The Young Queer Alliance has been around for 6 years. We have been part of initiating LGBT inclusion in the country: Blood donation, free hormonal treatment for trans people in public hospitals, United Nations advocacy, etc. Public administration has an attentive ear to our demands, embassies and foreign missions are advocating as well; with the EU being a strong supporter, and the population is more supportive. Change will happen in its time and the YQA will remain as an agent of change as well as a watchdog against the violations of the human rights of LGBT people.
What advice would you give to LGBT travellers planning a trip to Mauritius?
There are a number of LGBT inclusive hotels to chose from and travel agencies as well. Match the purpose of your trip with what can be offered. It can be vacation, experiencing the microcosm of cultures, wedding celebration/honeymoon, sea related activities – well, plan your trips accordingly.

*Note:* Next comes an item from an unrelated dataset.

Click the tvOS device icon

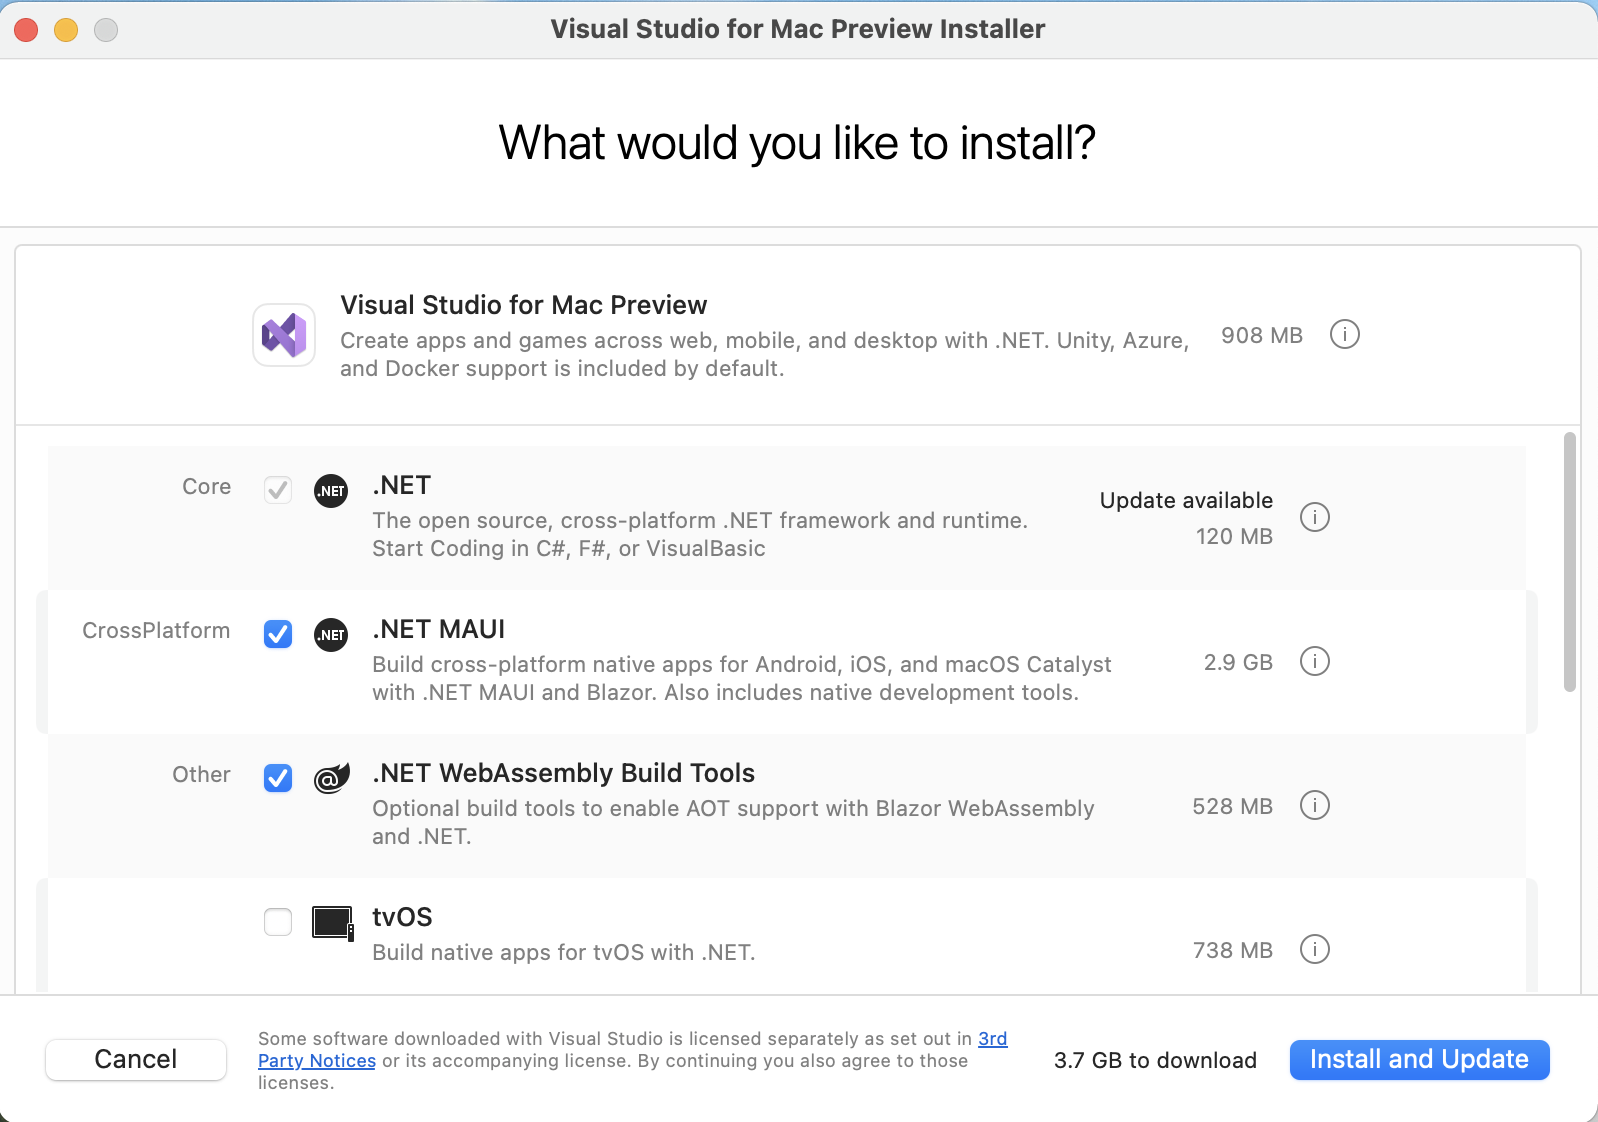332,922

Also, Mauritius is relatively safe for LGBT people. Assess your safety and level of comfort. For many years I have been with my partner and I have felt safe with public displays of affection.
What are the best reasons to visit Mauritius?
Mauritius is known as the “star and key of the Indian Ocean”. Among the many features, you should come to enjoy the warmth of the people with diverse cultures (temples, festivals, music, local food and drinks, local market, artisanal activities, history, etc.), the sandy beaches, clear waters and the tropical sun. The water activities and nearby islets (do not forget Rodrigues Island) are a must and the different inland attractions and natural features such as the coloured earth, the botanical gardens, and the unique and rich flora and fauna.
The author Mark Twain rightly said: “Mauritius was made first, and then heaven; and that heaven was copied after Mauritius.”